DOCUMENT SEGMENT
>> Start
WAIT(cond, mutex):    // atomically releases mutex, blocks, re-acquires on wake
SIGNAL(cond):         // wakes one waiting thread
BROADCAST(cond):     // wakes all waiting threads

4. Deadlock

4.1 Conditions for Deadlock

Deadlock requires all four conditions simultaneously (Coffman conditions):

1. Mutual exclusion: At least one resource is non-sharable.
2. Hold and wait: A process holds resources while waiting for others.
3. No preemption: Resources cannot be forcibly taken.
4. Circular wait: A cycle of processes, each waiting for a resource held by the next.

4.2 Resource-Allocation Graph

A directed graph where:

• Vertices: Processes (circles) and resources (squares).
• Edges: Request edge $P_i \to R_j$ (process $i$ requests resource $j$); Assignment edge $R_j \to P_i$ (resource $j$ is held by process $i$).

Deadlock exists iff the graph contains a cycle and each resource has only one instance.

4.3 Deadlock Prevention

Eliminate one of the four conditions:

4.4 Deadlock Avoidance: Banker’s Algorithm

Safe state: A state where there exists a sequence $\langle P_1, P_2, \ldots, P_n \rangle$ such that each $P_i$ can obtain all needed resources and terminate.

BANKERS(Available, Max, Allocation, Need):
    // Need[i] = Max[i] - Allocation[i]
    Work = Available
    Finish = [false, ..., false]

    repeat:
        found = false
        for i = 0 to n-1:
            if not Finish[i] and Need[i] <= Work:
                Work = Work + Allocation[i]
                Finish[i] = true
                found = true
    until not found

    if all Finish[i] == true:
        return "safe state"
    else:
        return "unsafe state (possible deadlock)"

Time: $O(m \times n^2)$ where $m$ = resource types, $n$ = processes.

4.5 Deadlock Detection

Similar to Banker’s, but checks if any process is stuck (not whether granting a request leads to a safe state).

DEADLOCK_DETECT(Available, Allocation, Request):
    Work = Available
    for each i:
        if Allocation[i] != 0:
            Work = Work + Allocation[i]  // release all allocated resources

    repeat:
        found = false
        for i = 0 to n-1:
            if Request[i] <= Work:
                Work = Work + Allocation[i]
                mark i as done
                found = true
    until not found

    // unmarked processes are deadlocked

4.6 Recovery from Deadlock

• Process termination: Kill deadlocked processes (one at a time, check after each).
• Resource preemption: Take resources from deadlocked processes and give to others.

5. Memory Management

5.1 Address Binding

Logical address: Generated by the CPU (program view). Physical address: Actual memory location (hardware view).

MMU (Memory Management Unit): Translates logical to physical addresses at runtime.

5.2 Contiguous Allocation

• Fixed partitioning: Memory divided into fixed-size blocks. Internal fragmentation.
• Variable partitioning: Blocks allocated as needed. External fragmentation.

Allocation strategies:

Compaction: Relocate processes to consolidate free space. Requires dynamic relocation.

5.3 Paging

Divide physical memory into frames of size $F$ bytes. Divide logical memory into pages of the same size.
>> End
DATA LINES
>> Start
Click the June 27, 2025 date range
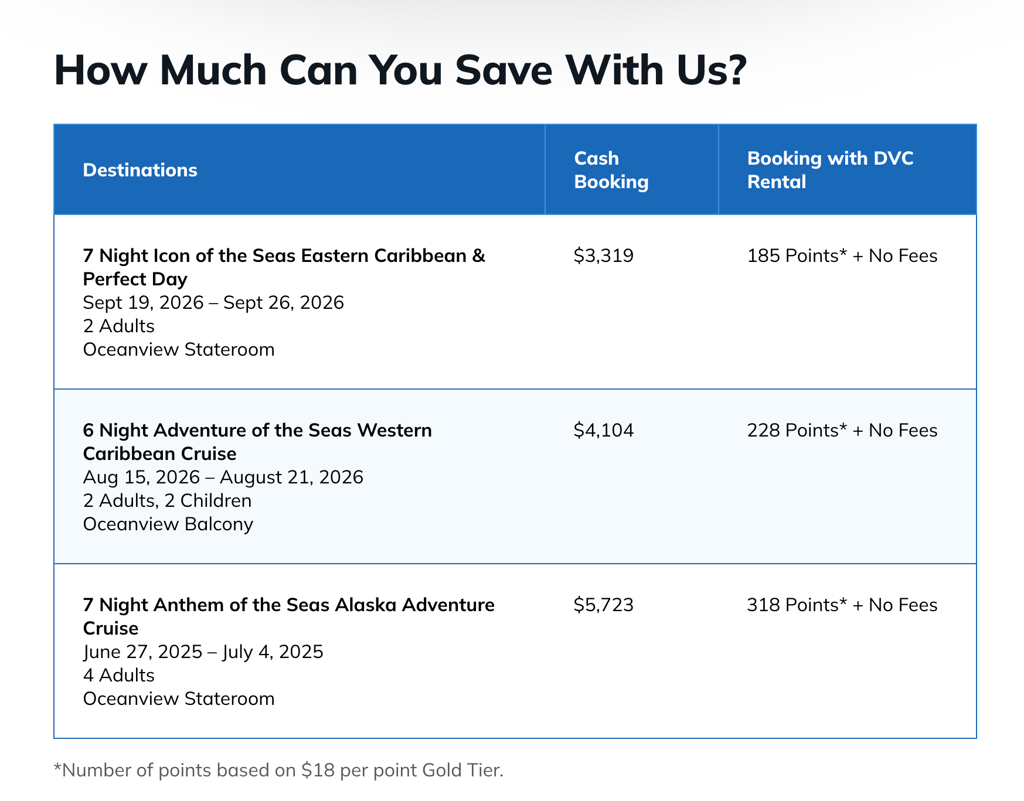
>> End
SET OF TASKS
• a. List the names of the four deadlock conditions that the operating systems notes above give as the Coffman conditions.
• b. Reproduce word for word the part of the operating systems notes that starts at the words "2. Hold and" and ends after the words "and resources (squares).".

TASK-BY-TASK ANSWERS
• a.
Mutual exclusion
Hold and wait
No preemption
Circular wait

• b.
2. Hold and wait: A process holds resources while waiting for others.
3. No preemption: Resources cannot be forcibly taken.
4. Circular wait: A cycle of processes, each waiting for a resource held by the next.

4.2 Resource-Allocation Graph

A directed graph where:

• Vertices: Processes (circles) and resources (squares).